ИСХОДНЫЙ ТЕКСТ:
• • • • •
Правили после сварки моторные рамы, но к концу лета 1943 г. они стали примерно все одинаковы: «устоялись» последовательность и режим сварки. Правили и сварные — ферменные фюзеляжи. Хорошо еще конструкторы догадались на Як-9 разделить фюзеляж и моторную раму шарнирными узлами (на Як-7 в Новосибирске их варили заодно). К конструкторам по Як-9 мы ходили часто (по мелочам), пользовались возможностью, так как только в корпусе заводоуправления (где они размещались) были туалеты, в которые можно было войти.
Многие рабочие жалели, что Ту-2 заменили на Як-9. Объяснялось это просто: на Ту-2 гидравлическая система и амортизатор шасси заправлялись смесью этилового спирта и глицерина (называлась она «ликер Ту-2»). Объем расхода был большой, и всегда можно было «позаимствовать» стакан-другой. У сборочного цеха долго стоял недоукомплектованный Ту-2, который постепенно оседал на одну ногу, потом «сел» на обе.
• • • • •
ИМЕЮЩИЕСЯ ДАННЫЕ:
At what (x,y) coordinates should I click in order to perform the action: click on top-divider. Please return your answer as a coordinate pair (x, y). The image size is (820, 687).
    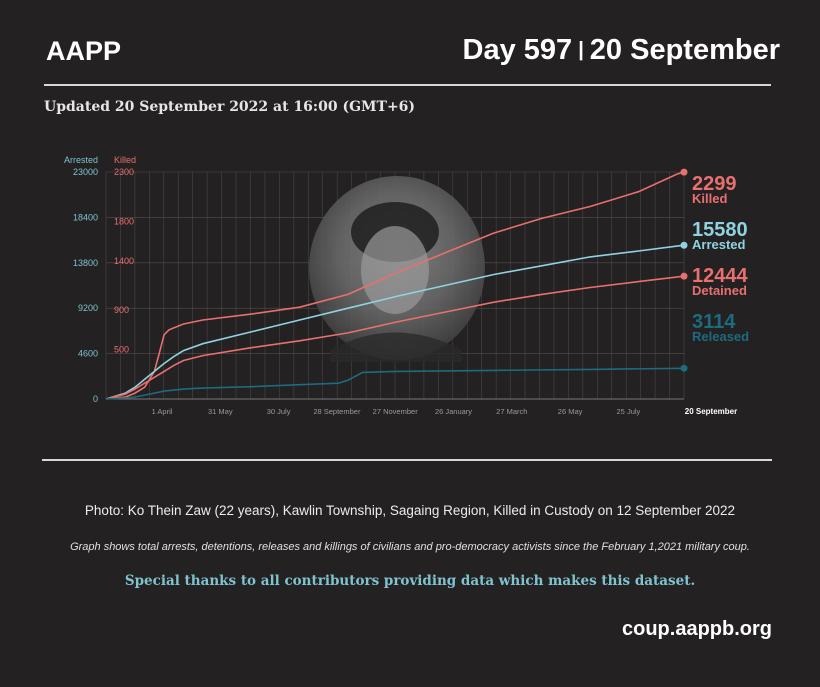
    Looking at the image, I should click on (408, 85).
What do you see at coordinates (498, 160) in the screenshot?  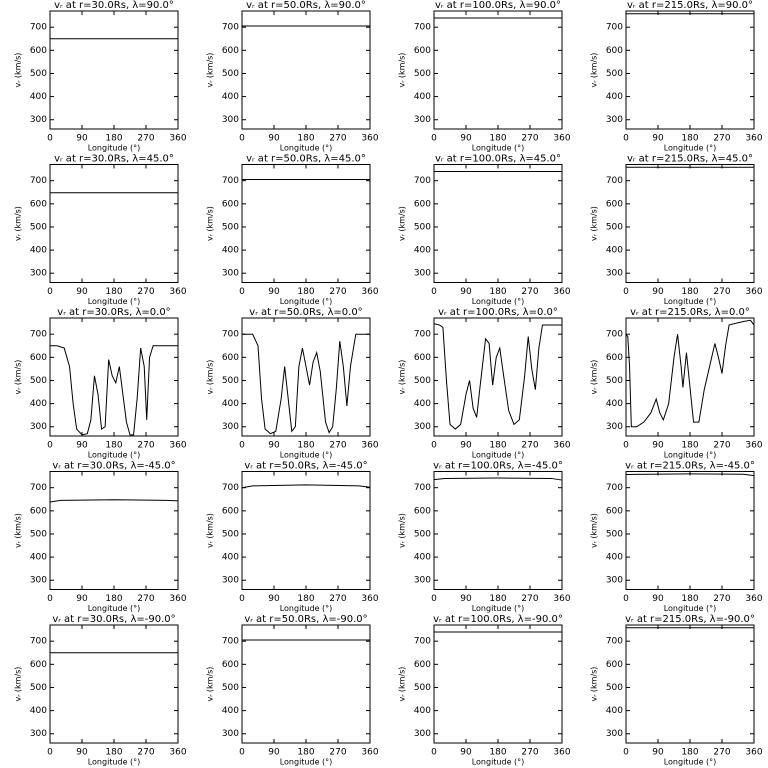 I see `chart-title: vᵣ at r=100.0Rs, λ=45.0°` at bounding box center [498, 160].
• • • • •
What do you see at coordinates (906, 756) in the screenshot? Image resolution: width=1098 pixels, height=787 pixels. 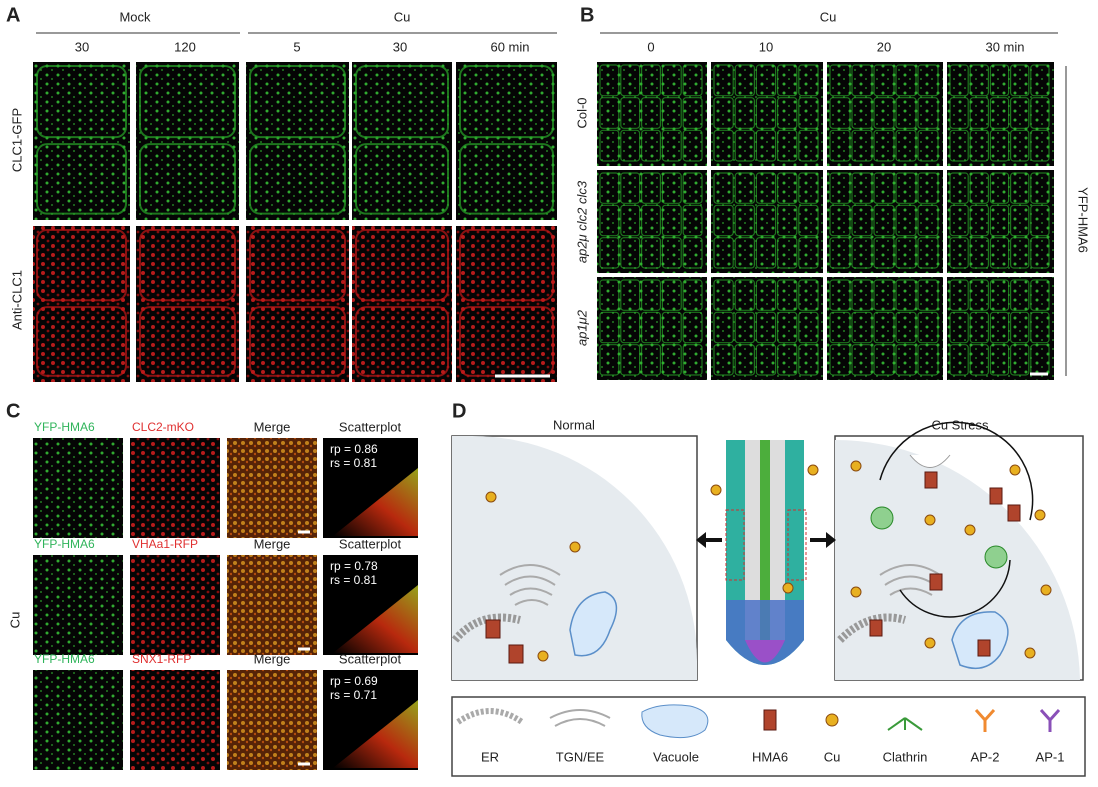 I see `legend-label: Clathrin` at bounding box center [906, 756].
• • • • •
ЗАДАНИЯ:
1. Какие марки самолетов названы в тексте о заводе? Перечислите все.
2. Подхватите текст о заводе сразу после его последней фразы и продолжите его.

ОТВЕТЫ К УПРАЖНЕНИЮ:
1. Як-9, Як-7, Ту-2.

2.
Директором завода N2 23 тогда был Исаак Борисович Иосилович — талантливый организатор, хитрый, энергичный, быстро находивший решения, удовлетворявшие начальство. Главным инженером стал после освобождения в 1943 г. Александр Сергеевич Иванов. Однажды, когда он замещал отсутствующего И. Б. Иосиловича, на завод утром приехал заместитель министра авиационной промышленности Петр Васильевич Дементьев, который участвовал в утреннем оперативном совещании. Александр Сергеевич потом рассказывал, что, когда оперативка кончилась, и они остались вдвоем, Дементьев сказал: «Ты неправильно делаешь — решаешь с каждым начальником цеха его трудности. Надо каждого вызывать отдельно и ругать за недостатки и разгильдяйство без конкретного указания, за что ругаешь. Он сам знает, что у него плохо, и будет исправлять не то, на что ты укажешь, а все, что плохо».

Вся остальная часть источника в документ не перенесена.